### EXERCISE
Return the line that contains "The width and height of the screenshot is (900, 458)." plus every line after it to the end of the entries below, exactly as given, and stop there.

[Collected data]
/---

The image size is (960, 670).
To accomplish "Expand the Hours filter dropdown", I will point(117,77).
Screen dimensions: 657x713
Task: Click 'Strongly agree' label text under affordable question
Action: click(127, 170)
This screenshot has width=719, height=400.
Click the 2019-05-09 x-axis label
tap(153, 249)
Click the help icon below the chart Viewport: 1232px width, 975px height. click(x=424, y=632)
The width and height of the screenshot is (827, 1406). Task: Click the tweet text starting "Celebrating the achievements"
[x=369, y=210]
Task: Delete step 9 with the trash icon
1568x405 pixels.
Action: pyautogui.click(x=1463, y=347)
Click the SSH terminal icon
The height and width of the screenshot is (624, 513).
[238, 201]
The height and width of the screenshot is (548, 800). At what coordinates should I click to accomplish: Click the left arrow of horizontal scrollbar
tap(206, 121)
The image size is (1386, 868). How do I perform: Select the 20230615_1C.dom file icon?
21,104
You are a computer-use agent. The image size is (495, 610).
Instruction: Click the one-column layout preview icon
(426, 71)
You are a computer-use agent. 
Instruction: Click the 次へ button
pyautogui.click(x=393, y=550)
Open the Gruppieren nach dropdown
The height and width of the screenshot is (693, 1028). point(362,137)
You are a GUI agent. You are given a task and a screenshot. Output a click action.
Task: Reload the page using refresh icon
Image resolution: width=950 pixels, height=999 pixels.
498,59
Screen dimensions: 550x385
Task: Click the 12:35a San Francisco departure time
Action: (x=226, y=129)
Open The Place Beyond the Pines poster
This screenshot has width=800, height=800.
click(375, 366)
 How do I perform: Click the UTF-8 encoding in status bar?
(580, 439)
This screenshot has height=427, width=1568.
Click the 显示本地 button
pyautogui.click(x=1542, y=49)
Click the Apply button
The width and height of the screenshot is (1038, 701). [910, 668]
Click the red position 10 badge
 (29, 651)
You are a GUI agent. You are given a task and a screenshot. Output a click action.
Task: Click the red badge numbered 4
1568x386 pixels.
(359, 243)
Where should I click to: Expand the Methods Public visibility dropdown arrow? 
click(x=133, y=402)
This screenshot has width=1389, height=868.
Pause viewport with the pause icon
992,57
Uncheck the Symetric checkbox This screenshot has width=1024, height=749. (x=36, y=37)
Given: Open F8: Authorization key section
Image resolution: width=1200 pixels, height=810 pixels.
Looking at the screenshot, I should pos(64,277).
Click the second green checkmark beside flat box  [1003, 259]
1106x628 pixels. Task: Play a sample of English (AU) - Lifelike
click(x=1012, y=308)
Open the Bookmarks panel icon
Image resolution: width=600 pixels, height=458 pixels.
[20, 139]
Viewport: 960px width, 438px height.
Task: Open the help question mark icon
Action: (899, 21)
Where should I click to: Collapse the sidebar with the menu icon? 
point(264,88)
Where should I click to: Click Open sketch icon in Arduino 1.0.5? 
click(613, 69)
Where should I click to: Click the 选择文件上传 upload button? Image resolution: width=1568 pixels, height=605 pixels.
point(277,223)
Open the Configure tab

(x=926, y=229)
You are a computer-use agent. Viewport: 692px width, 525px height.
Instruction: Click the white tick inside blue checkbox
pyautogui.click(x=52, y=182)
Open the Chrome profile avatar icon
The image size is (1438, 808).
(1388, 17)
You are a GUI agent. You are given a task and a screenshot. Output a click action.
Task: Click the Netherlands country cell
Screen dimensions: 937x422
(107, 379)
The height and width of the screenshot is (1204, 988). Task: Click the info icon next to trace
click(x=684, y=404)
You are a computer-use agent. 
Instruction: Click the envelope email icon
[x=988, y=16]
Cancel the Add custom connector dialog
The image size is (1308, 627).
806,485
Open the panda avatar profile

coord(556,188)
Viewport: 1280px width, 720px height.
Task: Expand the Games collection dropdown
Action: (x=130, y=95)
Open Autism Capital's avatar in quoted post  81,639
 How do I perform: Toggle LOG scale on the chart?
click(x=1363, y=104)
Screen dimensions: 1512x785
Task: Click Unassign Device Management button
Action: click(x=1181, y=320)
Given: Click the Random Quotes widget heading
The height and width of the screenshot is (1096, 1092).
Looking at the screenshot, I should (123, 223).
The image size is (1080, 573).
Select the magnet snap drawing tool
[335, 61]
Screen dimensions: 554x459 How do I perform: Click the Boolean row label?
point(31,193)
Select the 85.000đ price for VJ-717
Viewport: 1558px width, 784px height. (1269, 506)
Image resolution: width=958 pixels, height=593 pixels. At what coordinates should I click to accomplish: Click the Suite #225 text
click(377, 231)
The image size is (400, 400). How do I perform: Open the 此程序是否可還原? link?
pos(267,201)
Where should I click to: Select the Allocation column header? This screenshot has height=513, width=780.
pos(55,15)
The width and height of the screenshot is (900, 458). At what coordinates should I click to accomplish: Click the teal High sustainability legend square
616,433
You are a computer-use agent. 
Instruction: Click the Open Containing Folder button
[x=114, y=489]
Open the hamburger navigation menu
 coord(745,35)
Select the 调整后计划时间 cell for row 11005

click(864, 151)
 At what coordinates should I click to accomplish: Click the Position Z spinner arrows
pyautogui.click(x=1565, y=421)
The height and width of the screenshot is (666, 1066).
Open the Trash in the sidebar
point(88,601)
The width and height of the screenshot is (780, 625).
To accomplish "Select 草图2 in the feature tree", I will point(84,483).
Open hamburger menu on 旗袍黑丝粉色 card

\---

### RESPONSE AREA
The width and height of the screenshot is (900, 458). At what coordinates should I click to accomplish: Click the teal High sustainability legend square
616,433
You are a computer-use agent. 
Instruction: Click the Open Containing Folder button
[x=114, y=489]
Open the hamburger navigation menu
 coord(745,35)
Select the 调整后计划时间 cell for row 11005

click(864, 151)
 At what coordinates should I click to accomplish: Click the Position Z spinner arrows
pyautogui.click(x=1565, y=421)
The height and width of the screenshot is (666, 1066).
Open the Trash in the sidebar
point(88,601)
The width and height of the screenshot is (780, 625).
To accomplish "Select 草图2 in the feature tree", I will point(84,483).
Open hamburger menu on 旗袍黑丝粉色 card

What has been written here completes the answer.